Assigned task — Please print the line that holds "How do I perform: Click the 返回 back button?" and each line after it to the end of the data, word for word, without any pictures.

Supplied data —
______________________________

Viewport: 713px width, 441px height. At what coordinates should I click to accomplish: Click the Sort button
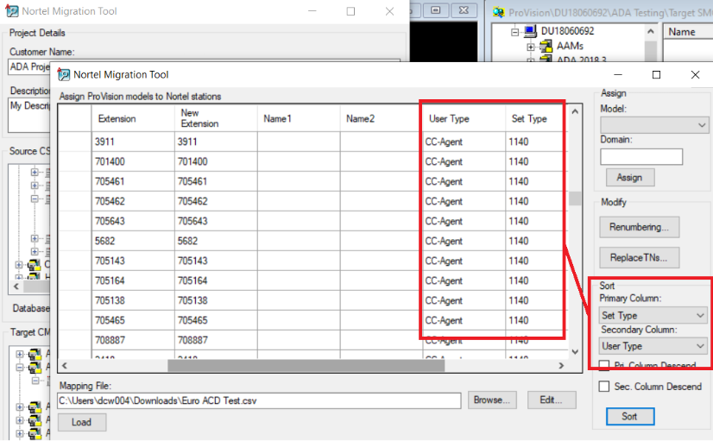click(630, 416)
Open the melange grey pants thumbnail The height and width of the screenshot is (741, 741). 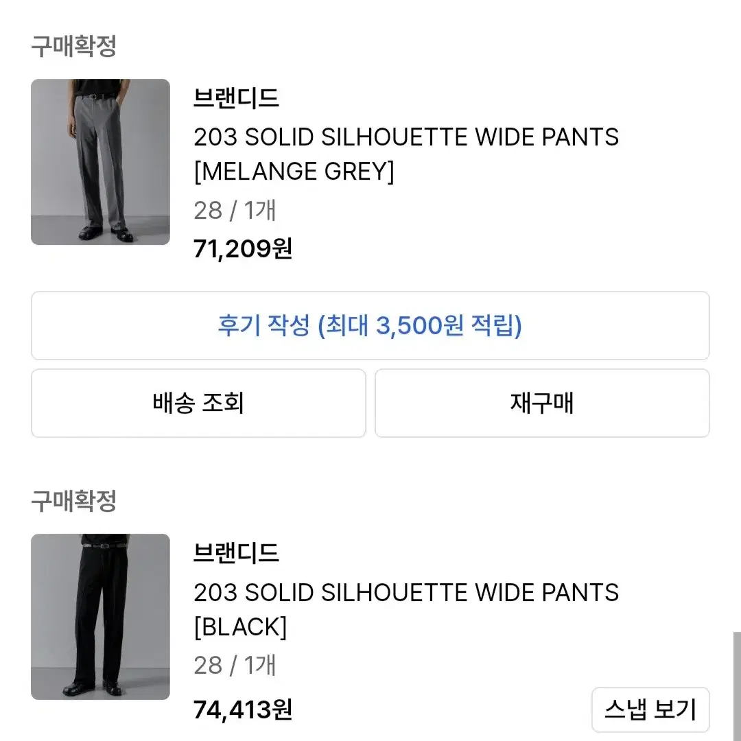100,162
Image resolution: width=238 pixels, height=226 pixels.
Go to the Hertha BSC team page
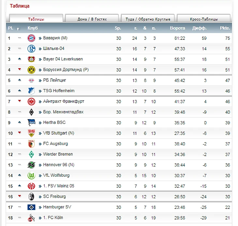[54, 122]
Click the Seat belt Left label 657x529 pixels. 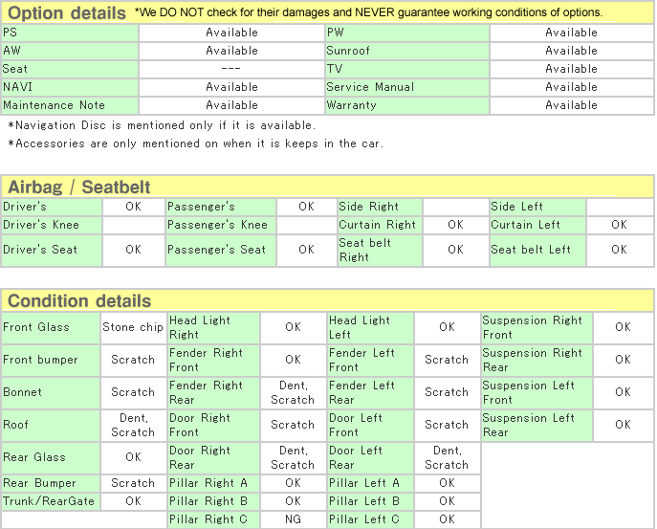point(531,250)
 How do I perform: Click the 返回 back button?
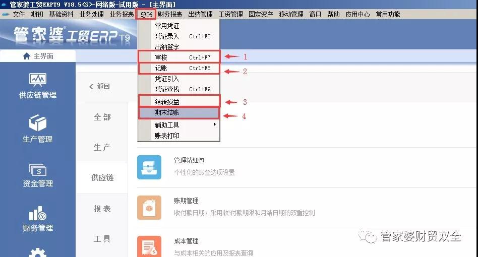click(x=99, y=87)
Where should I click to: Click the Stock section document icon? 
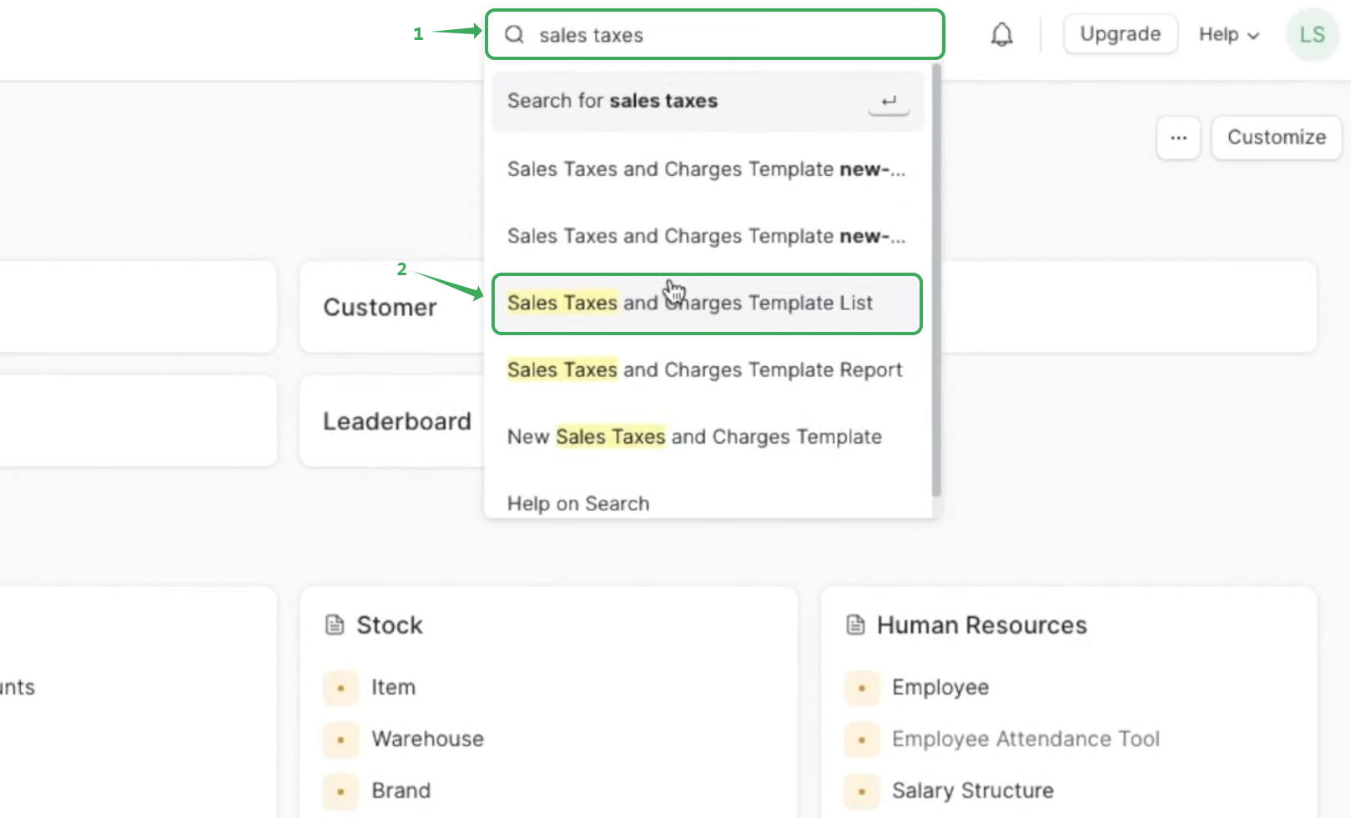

______________________________

Result for this exercise —
 How do I perform: Click the 返回 back button?
click(x=99, y=87)
Where should I click to: Click the Stock section document icon? 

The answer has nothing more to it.